According to the complaint, Giovanni Loyola was in his Pinson, Ala., home in February 2020 when deputies Christopher Godber, Ashanti McKinney and Jared White came to his door regarding complaints alleging that two men were fighting and had weapons.
The complaint disputes that there was a fight. It alleges that when Loyola answered the door, Godber dragged him down steps and slammed him against a car before throwing him to the ground.
The complaint further alleges that Godber repeatedly punched Loyola’s face, and handcuffed him “extremely tightly,” while “grinding his knee” on his back.
The complaint says Godber eventually loosened the handcuffs, and Loyola was taken to jail. AL.com reports he was charged with disorderly conduct/disturbing the peace and resisting arrest. The disposition of those charges was not immediately clear.
When Loyola was released from jail a few days later, he sought medical help because he was experiencing “tremendous pain” in his left wrist, per the complaint. Doctors referred him for emergency surgery, citing a problem with blood flow to his left hand.
During his hospital stay, Loyola had graying fingertips, swelling and excruciating pain that would wake him up at night, the complaint claims.

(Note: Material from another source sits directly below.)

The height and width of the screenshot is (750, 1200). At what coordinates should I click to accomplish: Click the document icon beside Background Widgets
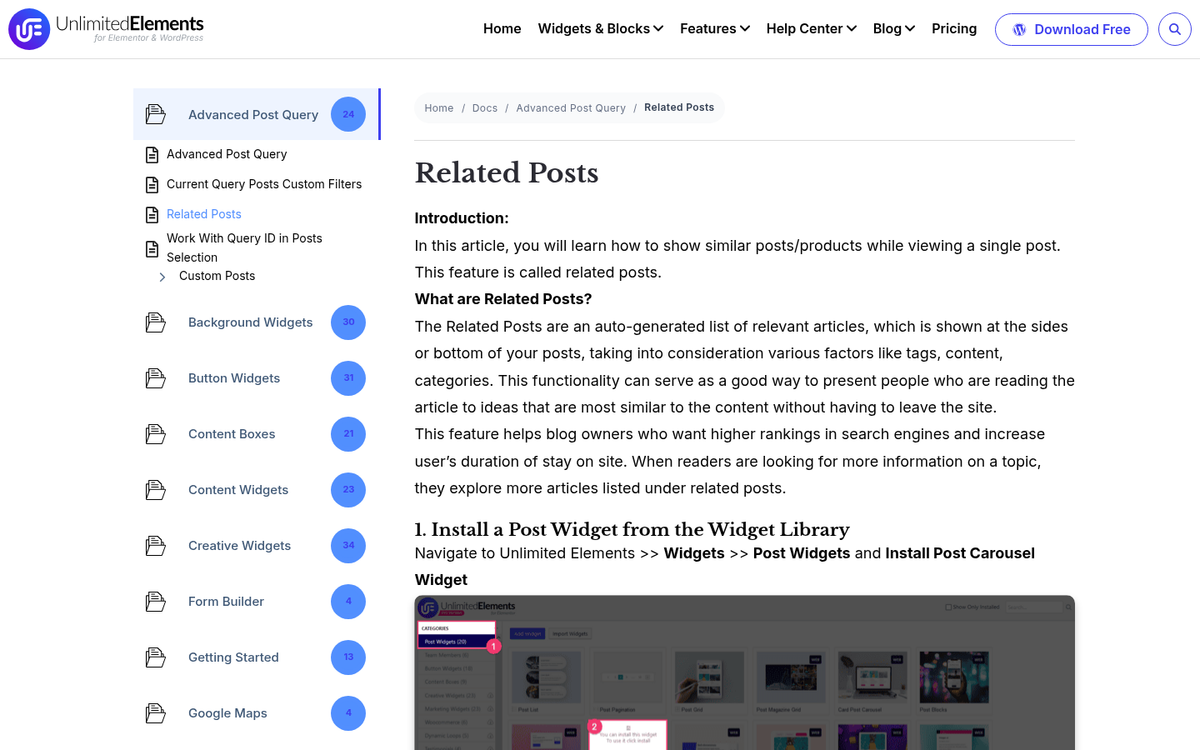click(x=156, y=322)

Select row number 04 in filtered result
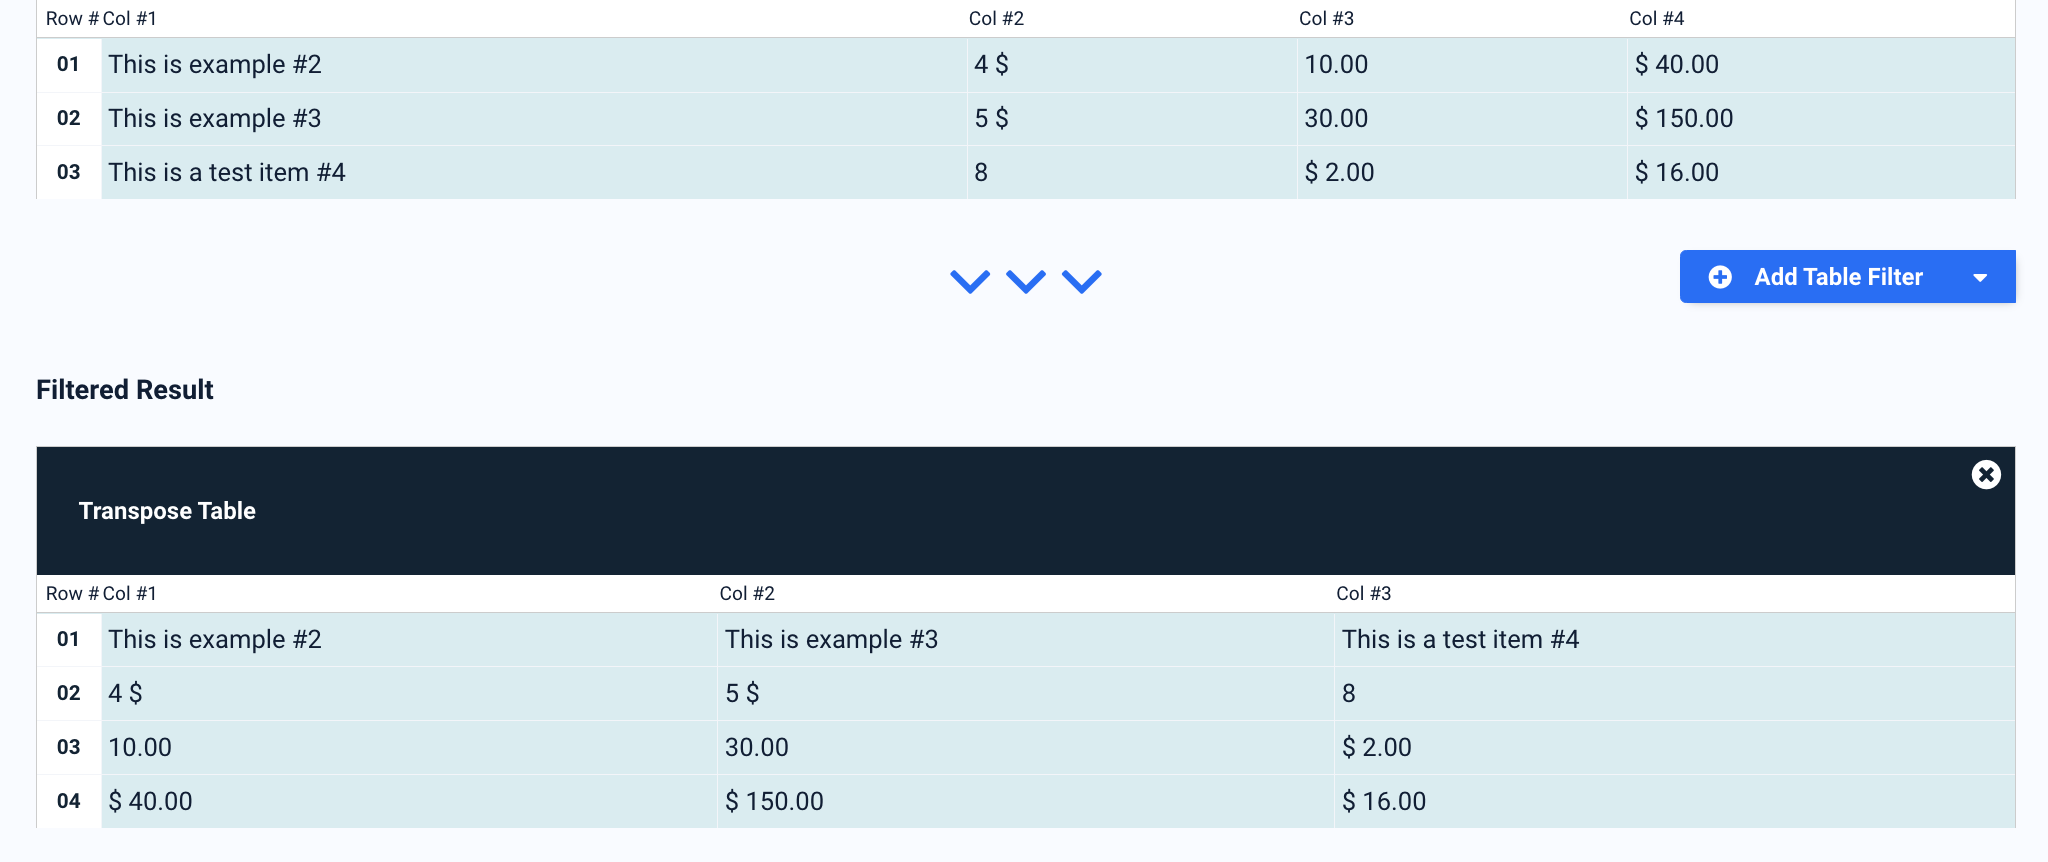coord(68,801)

After he was released from the hospital, he repeatedly visited hospitals for treatment and eventually his left hand had to be amputated “due to the injuries inflicted on him by the deputies’ improper use of handcuffs,” the complaint claims.
The complaint further accuses McKinney, one of the responding officers, of covering his body camera and not intervening.
He allegedly “covered” the camera to block it from recording impending use of force by Godber, aware that it would be unlawful, according to the complaint.
The incident caused Loyola “irreparable injury,” in addition to emotional and mental distress, as well as loss of income, the complaint claims.
Loyola is requesting punitive damages against Godber and McKinney, as well as attorney fees, litigation expenses and an order to deter Godber and McKinney from “harassment and intimidation” of the victim.
Neither the sheriff’s office nor the lawyers for the deputies immediately responded to PEOPLE’s requests for comments.
The trial is set to begin on April 15, AL.com reported.